Addressing the persistent issue of food insecurity—particularly in regions experiencing agricultural deficits—requires accurate and timely forecasting of crop yields. Reliable yield predictions are vital for policymakers in key agricultural regions, as they facilitate strategic planning for the redistribution of surplus commodities through international trade. This, in turn, contributes to regional food security and enhances the economic stability of exporting nations.
Among the most widely cultivated crops globally are rice, wheat, maize, soybean, and pigeon pea. Yield prediction for these crops has traditionally relied on various statistical and machine learning approaches. Recently, Quantum Machine Learning (QML) methods—particularly Quantum Neural Networks (QNNs)—have been proposed as a novel paradigm for forecasting applications due to their potential to capture complex, high-dimensional relationships in large datasets. QNNs, leveraging qubits and quantum gates, offer computational advantages over classical models in specific contexts, especially in handling non-linear interactions and entangled feature spaces.
This study aims to forecast the yields of the aforementioned five major crops for the years 2025, 2026, and 2027 using historical data spanning from 1961 onward. The dataset, curated from the Food and Agriculture Organization (FAO) of the United Nations, comprises officially reported statistics from national bureaus across the five leading producing countries for each crop. A training-to-testing split of 75:25 was utilized to develop and evaluate predictive models.
Several baseline models—including conventional statistical regressors and classical machine learning algorithms—were implemented and benchmarked against quantum counterparts, namely Quantum Neural Networks (QNNs) and the Variational Quantum Regressor (VQR).
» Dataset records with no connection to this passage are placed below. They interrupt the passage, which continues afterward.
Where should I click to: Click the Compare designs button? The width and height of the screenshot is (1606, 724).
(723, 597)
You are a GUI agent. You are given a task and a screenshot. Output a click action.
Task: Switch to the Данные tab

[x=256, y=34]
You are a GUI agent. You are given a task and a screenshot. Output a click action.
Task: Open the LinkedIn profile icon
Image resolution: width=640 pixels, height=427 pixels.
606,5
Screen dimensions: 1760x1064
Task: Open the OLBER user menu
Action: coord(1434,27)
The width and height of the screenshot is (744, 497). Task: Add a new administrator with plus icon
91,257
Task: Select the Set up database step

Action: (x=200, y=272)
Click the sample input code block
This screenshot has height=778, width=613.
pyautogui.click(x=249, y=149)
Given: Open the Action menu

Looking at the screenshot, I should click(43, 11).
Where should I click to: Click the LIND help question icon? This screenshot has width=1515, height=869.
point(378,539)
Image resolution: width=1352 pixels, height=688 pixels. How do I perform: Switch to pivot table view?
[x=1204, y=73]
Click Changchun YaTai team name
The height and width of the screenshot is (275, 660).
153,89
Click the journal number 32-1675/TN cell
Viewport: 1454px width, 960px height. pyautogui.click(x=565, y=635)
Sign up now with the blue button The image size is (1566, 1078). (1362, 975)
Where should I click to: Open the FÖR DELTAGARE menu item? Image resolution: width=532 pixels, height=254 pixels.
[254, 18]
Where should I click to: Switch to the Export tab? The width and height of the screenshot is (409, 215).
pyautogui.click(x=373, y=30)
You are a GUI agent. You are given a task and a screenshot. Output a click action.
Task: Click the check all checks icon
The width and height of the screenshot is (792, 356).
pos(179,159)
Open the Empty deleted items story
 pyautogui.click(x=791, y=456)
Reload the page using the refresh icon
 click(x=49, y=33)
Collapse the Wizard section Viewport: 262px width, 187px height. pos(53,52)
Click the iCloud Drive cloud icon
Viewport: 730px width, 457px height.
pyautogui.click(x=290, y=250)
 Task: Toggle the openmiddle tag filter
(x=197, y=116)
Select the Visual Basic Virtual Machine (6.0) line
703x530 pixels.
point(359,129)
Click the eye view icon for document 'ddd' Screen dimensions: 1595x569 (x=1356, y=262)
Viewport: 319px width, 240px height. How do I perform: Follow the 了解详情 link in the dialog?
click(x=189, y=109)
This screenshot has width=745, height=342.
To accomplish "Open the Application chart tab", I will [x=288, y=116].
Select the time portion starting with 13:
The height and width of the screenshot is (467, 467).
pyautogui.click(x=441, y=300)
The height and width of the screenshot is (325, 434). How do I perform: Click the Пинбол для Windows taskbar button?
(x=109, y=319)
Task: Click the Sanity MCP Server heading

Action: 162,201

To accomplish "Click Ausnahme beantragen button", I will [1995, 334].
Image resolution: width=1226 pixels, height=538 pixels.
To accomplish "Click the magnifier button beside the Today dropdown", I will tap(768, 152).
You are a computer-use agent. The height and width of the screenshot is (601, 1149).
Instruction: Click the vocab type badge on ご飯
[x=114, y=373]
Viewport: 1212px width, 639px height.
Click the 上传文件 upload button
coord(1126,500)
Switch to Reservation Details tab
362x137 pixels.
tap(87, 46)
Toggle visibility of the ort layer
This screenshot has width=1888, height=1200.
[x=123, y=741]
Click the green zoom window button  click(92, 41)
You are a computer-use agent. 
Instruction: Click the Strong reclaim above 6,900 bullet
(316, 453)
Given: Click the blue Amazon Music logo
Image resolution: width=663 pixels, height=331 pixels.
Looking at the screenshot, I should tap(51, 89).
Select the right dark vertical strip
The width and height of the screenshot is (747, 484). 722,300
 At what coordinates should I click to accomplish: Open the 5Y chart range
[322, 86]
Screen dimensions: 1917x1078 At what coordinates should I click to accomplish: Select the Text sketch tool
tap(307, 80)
Model evaluation was conducted using standard performance metrics, including Root Mean Squared Error (RMSE), Relative Root Mean Squared Error (RRMSE), and Minkowski distances (with p-values of 1, 2, and 3).
The results demonstrate that quantum models, particularly QNNs, exhibit competitive or superior performance in yield forecasting tasks compared to classical models, highlighting their potential as effective tools for data-driven agricultural decision-making in the quantum era.